Mass-Ping | Graph-Mass-Ping


Mass-Ping

Mass-Ping

Graph-Mass-Ping


Mass-Ping

Mass-Ping accepts a text file listing nodes or a list of routes as input, identifies which devices are returning ICMP Echos, and then pings that list for a specificed window at a specified interval (typically once/second), producing, at the end, a CSV file recording the hits and misses for each device. The point is to record how a highly-available environment responds to failure: set mass-ping going, then reboot a redundant server/switch/router, wait until both failover and failback have occurred, and then stop the mass-ping run (mass-ping can be safely interrupted via Ctrl-C).

During a run, mass-ping emits output which consists of how many devices returned a ping each second -- this gives you real-time feedback on the impact of whatever change you are making. In this example, something happened in the middle there -- the number of stations returning pings dropped from 162 to ~144 for a minute or so. When it finishes, mass-ping produces a report summarizing what it saw.

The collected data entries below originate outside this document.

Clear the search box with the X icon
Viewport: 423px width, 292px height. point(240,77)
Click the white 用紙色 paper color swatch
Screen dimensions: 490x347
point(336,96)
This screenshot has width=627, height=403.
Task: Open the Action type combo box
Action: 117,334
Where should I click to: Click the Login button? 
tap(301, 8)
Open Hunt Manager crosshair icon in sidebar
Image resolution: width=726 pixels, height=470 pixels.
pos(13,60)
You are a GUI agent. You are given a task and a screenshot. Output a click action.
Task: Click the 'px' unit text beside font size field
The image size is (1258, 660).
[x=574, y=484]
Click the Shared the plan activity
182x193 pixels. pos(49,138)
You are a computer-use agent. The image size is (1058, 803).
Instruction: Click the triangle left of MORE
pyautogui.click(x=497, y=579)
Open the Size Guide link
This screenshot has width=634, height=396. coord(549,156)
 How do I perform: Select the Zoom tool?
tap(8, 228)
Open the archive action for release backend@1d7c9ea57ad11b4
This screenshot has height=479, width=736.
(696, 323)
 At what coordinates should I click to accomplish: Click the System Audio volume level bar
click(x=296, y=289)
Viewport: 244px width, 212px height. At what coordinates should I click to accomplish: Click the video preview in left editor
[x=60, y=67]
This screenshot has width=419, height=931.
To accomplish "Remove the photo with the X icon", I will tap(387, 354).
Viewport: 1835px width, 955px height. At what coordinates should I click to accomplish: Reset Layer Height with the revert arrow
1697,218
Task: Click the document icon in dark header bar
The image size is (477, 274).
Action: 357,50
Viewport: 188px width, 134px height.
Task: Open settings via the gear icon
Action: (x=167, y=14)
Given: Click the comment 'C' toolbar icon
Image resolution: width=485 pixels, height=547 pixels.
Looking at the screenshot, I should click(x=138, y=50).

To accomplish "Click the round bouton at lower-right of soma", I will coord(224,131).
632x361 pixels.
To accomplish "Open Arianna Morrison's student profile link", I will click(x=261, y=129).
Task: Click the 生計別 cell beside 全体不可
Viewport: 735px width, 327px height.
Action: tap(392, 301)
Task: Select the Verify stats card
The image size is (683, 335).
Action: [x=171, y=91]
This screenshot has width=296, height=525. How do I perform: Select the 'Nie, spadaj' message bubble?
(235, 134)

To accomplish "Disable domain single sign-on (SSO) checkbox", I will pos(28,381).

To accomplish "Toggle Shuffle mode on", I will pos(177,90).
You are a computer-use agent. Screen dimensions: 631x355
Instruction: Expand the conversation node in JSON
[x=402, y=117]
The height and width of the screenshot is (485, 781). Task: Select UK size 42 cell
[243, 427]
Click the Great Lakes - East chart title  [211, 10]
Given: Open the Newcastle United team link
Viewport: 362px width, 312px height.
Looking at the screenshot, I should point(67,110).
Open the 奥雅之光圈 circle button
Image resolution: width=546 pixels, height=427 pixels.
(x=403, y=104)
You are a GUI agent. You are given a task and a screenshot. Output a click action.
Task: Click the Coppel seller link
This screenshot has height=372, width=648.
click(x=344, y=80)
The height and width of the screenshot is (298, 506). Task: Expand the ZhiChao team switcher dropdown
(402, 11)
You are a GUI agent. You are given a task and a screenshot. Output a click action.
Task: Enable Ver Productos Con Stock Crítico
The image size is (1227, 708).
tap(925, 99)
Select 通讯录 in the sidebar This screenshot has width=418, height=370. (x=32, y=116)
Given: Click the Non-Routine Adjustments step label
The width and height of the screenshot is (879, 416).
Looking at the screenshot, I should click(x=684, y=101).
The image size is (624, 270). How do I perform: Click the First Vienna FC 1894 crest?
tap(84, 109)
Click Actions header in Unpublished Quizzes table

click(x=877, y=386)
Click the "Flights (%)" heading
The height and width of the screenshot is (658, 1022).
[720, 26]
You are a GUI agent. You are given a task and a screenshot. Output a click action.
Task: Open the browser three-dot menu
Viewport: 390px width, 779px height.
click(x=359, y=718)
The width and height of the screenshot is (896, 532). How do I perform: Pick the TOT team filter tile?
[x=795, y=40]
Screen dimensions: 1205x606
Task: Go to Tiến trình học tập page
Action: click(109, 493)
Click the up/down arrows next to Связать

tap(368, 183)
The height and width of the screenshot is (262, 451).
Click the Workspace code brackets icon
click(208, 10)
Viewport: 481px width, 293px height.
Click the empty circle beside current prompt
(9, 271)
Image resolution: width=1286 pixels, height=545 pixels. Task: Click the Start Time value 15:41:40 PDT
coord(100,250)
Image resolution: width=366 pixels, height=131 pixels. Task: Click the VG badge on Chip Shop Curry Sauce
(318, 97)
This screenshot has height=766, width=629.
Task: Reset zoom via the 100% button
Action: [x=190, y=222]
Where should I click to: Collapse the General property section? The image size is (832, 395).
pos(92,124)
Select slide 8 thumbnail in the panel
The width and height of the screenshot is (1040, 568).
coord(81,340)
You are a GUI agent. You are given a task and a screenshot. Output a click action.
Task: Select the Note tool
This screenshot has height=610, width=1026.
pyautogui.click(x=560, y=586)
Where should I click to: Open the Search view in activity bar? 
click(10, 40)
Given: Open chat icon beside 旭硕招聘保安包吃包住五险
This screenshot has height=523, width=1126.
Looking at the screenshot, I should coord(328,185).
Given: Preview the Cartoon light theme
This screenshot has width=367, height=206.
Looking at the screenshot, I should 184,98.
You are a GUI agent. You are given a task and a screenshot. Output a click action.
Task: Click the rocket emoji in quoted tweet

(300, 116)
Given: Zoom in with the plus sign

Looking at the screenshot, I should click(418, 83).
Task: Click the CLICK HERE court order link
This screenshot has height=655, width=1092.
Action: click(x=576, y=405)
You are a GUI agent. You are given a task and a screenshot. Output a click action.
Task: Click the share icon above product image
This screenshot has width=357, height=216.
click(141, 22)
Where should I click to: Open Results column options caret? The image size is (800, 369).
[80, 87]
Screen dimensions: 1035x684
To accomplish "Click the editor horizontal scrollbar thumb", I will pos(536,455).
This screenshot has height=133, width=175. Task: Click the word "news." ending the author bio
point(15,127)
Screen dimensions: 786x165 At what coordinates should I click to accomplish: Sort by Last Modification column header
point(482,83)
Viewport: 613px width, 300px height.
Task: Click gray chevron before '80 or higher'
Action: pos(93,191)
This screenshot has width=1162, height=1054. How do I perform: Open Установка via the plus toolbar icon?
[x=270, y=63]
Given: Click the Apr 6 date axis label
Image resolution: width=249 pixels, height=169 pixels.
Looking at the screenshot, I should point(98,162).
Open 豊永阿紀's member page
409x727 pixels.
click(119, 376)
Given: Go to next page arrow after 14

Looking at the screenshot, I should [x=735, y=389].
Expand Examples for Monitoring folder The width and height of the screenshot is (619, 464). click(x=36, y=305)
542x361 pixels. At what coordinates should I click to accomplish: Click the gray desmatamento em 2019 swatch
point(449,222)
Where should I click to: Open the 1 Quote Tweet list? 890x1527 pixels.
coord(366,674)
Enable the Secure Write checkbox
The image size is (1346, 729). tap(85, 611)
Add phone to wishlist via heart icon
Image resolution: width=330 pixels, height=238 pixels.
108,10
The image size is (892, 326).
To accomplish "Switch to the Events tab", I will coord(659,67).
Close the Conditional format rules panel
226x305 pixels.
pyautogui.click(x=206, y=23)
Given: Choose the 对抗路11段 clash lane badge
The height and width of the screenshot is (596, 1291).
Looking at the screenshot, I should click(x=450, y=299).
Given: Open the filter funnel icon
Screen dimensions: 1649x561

Graph-Mass-Ping accepts as input the CSV file produced by mass-ping and produces a PNG file illustrating the output, to assist in visualizing the behavior of the highly-available devices.

Examples

In this example, I rebooted the 'a' switch in a data center, leaving the 'b' switch as the sole survivor. The CSV file records the raw data, while the PNG file illustrates which devices ignored the event (their 'b' side NICs kicked in appropriately) and which did not (e.g. elmo-storage, iron-b-svif2, isis-2-iscsi-1, and ja-a-rtr-v111042). The universally missed three pings at ~20:28:45 tracks the time which EIGRP and HSRP, in the routed infrastructure separating the monitoring station from this data center, require to detect the loss of a switch and to respond appropriately.
This is a similar example, showing the reboot of the 'a' switch and then of the 'b' switch.
In this situation, I rebooted the 'a' side of the redundant layer 3 core in our network border, while mass-ping watched various devices located outside our network. The initial missed three pings track the time which EIGRP and HSRP require to detect the failure and to respond appropriately. (The dozen or missed pings for ga-vpn track the failover time which an intervening firewall requires before responding to the loss of the 'a' router.) This diagram also illustrates the relatively disruptive effect of fail-back -- when the 'a' router finishes rebooting and reasserts its HSRP priority, the result is ~30 seconds of disrupted connectivity, followed several minutes later by varying disruptions to varying locations. I speculate that this tracks some sort of unpredictability in how the IPSec encryption engines, terminating site-to-site VPN tunnels, respond to the shifts in HSRP dominance.

Mechanics

Install

Installing mass-ping is not trivial, on account of its reliance on numerous Perl modules which are not included in Perl's core distribution. In addition, it only runs under *nix -- I have not invested the effort as yet to make it portable to Windows.

Options

Here is what help looks like once they are installed:

guru$ mass-ping --help
mass-ping v1.1.6

  Usage:  mass-ping -s {yes|no} [-c {"title"}] [-d {integer}] [-i {interval in seconds}] 
          [-t {timeout in seconds}] [-w {window in seconds}] [-m {report directory}] 
          [-n {report prefix}] [-o {owner}] [-g {group}] [-q {route,route,route...} | 
          -f {filename} | target1 target2 target3 ...] 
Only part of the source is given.